> _EXERCISE AIM_
Go through the data below line by line and count those containing the word "Collapse". Reply with the count only.

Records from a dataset

====================

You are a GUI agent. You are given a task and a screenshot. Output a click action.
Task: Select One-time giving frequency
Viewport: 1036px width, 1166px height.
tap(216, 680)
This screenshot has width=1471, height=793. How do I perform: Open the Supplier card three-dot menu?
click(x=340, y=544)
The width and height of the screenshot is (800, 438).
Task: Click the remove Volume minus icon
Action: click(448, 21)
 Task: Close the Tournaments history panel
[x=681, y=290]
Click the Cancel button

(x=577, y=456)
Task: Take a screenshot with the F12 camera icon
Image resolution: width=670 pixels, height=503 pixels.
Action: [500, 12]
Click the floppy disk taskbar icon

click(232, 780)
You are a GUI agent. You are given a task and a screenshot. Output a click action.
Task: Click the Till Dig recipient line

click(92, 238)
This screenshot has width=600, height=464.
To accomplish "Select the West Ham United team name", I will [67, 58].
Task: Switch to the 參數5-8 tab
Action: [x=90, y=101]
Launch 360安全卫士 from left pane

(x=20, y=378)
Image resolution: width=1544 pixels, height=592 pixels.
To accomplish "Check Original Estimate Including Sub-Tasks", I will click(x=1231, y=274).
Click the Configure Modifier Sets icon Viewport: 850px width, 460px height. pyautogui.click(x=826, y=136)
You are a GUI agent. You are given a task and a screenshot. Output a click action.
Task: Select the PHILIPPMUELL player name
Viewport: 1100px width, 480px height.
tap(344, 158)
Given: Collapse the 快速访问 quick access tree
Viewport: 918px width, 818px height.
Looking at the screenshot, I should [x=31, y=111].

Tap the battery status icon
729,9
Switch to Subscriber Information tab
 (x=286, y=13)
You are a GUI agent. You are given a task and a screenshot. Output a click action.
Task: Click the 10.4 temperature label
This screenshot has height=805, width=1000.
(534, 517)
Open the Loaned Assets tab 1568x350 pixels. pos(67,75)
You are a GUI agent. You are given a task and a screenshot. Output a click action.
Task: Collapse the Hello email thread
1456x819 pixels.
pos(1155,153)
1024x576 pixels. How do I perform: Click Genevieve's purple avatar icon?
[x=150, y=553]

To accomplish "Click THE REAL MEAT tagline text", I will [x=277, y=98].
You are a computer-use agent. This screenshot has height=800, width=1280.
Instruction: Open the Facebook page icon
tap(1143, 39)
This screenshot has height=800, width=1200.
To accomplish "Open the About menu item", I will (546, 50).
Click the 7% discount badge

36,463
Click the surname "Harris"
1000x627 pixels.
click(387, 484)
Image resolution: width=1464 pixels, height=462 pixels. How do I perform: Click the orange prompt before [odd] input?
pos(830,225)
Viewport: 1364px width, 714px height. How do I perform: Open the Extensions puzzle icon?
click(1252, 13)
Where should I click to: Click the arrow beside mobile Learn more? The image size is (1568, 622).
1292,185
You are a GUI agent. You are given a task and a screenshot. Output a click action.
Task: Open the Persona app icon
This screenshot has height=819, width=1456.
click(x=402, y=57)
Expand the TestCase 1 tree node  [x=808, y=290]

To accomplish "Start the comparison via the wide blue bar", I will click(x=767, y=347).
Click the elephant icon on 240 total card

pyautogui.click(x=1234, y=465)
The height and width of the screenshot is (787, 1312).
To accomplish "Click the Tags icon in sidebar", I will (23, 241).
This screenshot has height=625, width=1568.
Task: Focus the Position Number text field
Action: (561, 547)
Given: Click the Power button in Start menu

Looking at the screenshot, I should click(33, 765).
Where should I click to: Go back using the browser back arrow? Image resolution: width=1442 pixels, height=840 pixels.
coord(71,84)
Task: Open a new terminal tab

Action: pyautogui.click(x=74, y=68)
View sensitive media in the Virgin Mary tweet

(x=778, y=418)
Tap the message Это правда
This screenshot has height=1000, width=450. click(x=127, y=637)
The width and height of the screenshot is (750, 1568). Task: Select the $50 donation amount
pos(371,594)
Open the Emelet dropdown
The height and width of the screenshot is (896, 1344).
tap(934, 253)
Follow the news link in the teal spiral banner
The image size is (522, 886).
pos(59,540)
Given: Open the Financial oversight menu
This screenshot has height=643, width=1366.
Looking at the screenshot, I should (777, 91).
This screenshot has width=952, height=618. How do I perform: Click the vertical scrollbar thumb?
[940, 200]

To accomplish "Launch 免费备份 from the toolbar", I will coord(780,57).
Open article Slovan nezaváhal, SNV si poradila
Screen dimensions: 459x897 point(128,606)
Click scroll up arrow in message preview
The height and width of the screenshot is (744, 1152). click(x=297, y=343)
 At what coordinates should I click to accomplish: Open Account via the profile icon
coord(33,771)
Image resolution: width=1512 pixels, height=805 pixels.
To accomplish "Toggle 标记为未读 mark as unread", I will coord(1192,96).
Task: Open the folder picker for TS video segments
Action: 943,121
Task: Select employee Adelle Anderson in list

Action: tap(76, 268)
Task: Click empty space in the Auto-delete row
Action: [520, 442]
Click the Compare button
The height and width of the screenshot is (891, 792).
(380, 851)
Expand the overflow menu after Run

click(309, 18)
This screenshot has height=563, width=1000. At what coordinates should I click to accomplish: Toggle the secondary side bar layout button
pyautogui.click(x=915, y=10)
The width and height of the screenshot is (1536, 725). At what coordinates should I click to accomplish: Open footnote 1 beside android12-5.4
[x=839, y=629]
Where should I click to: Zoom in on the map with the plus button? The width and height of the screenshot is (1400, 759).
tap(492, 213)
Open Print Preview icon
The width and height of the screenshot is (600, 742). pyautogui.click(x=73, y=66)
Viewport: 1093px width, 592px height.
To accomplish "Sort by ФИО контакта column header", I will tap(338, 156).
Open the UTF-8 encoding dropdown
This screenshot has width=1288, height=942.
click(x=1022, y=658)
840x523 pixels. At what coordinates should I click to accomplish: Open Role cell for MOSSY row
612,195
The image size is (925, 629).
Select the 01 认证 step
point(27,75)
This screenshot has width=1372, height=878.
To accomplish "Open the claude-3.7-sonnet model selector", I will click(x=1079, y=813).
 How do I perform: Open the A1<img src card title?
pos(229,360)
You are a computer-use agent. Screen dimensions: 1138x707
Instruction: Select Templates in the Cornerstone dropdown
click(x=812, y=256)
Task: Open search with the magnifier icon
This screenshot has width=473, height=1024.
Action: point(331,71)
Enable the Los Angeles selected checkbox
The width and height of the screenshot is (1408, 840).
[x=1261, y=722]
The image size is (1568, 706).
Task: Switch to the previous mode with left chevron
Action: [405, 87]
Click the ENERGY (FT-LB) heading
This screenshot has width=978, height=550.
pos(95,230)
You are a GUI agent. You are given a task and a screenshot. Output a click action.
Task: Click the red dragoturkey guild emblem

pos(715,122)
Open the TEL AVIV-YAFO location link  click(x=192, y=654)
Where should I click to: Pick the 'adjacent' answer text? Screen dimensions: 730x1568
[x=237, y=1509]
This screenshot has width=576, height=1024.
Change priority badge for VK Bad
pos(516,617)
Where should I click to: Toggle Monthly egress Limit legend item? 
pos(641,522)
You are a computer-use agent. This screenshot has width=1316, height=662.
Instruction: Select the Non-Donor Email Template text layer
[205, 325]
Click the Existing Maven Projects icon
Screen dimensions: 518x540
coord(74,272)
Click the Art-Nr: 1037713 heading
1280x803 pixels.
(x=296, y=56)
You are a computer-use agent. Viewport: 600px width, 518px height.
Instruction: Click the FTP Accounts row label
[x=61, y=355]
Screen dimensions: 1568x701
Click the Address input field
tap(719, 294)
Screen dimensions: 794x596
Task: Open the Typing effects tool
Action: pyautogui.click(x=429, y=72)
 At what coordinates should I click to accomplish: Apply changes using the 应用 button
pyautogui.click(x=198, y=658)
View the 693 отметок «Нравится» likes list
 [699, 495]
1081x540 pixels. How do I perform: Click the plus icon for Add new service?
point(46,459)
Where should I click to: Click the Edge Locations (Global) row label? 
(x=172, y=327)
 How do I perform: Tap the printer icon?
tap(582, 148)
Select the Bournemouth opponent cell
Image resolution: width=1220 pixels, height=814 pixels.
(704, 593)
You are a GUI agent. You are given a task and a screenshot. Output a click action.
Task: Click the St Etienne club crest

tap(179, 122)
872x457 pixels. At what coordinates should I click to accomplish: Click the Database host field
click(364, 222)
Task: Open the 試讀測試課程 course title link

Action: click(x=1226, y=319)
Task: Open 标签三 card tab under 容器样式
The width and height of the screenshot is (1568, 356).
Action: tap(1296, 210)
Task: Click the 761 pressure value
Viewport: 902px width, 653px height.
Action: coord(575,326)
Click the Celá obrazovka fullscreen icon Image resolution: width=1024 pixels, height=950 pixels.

====================

> _ANSWER TO THE PROBLEM_
2